What the task asks:
What you return must be the lines from the first one below through the one containing "824x431 pixels.", exactly and with pictures excluded.

Data records:
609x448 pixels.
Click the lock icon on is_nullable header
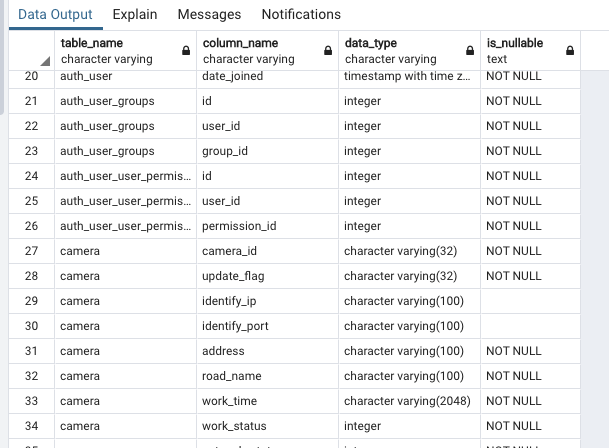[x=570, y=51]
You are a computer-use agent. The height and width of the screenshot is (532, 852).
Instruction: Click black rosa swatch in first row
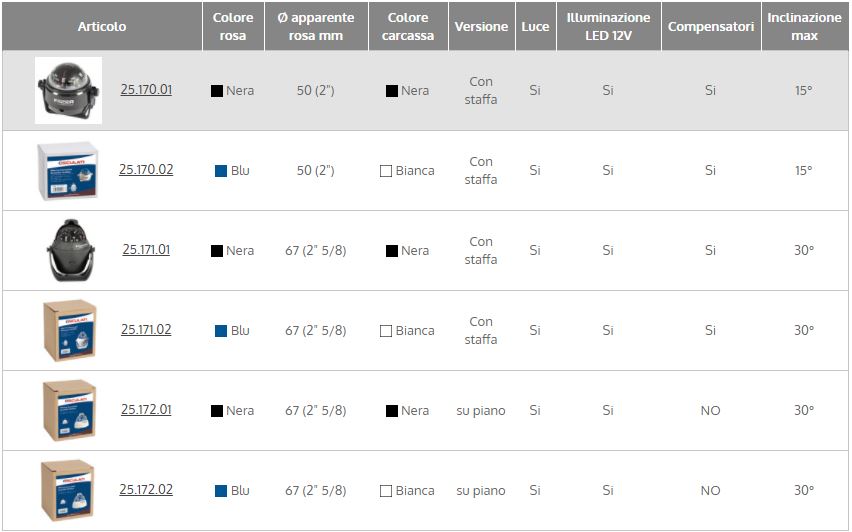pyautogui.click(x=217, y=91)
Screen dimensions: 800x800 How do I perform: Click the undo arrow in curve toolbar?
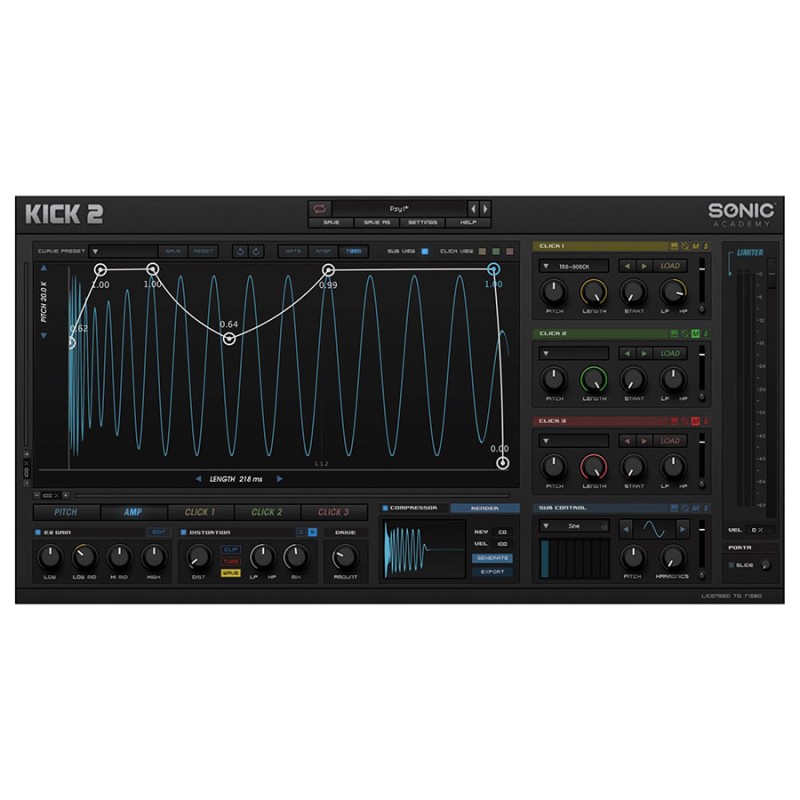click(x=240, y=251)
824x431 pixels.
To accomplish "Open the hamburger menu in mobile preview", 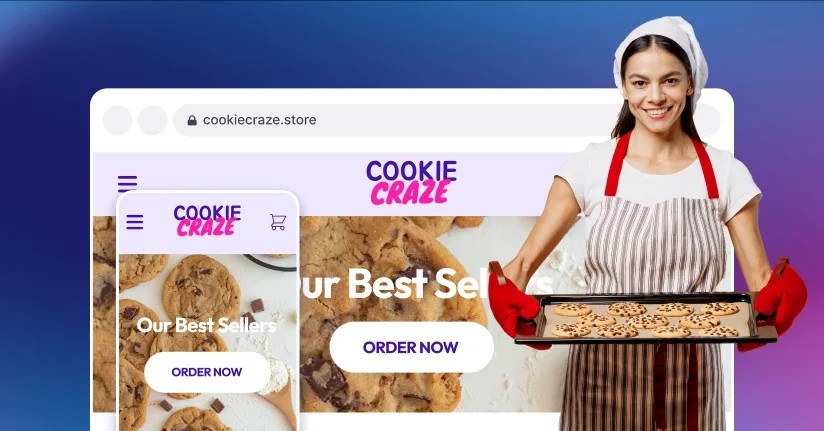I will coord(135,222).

Answer space:
609x448 pixels.
Click the lock icon on is_nullable header
[x=570, y=51]
You are a computer-use agent. The height and width of the screenshot is (532, 852).
Instruction: Click black rosa swatch in first row
pyautogui.click(x=217, y=91)
Screen dimensions: 800x800 How do I perform: Click the undo arrow in curve toolbar?
click(x=240, y=251)
824x431 pixels.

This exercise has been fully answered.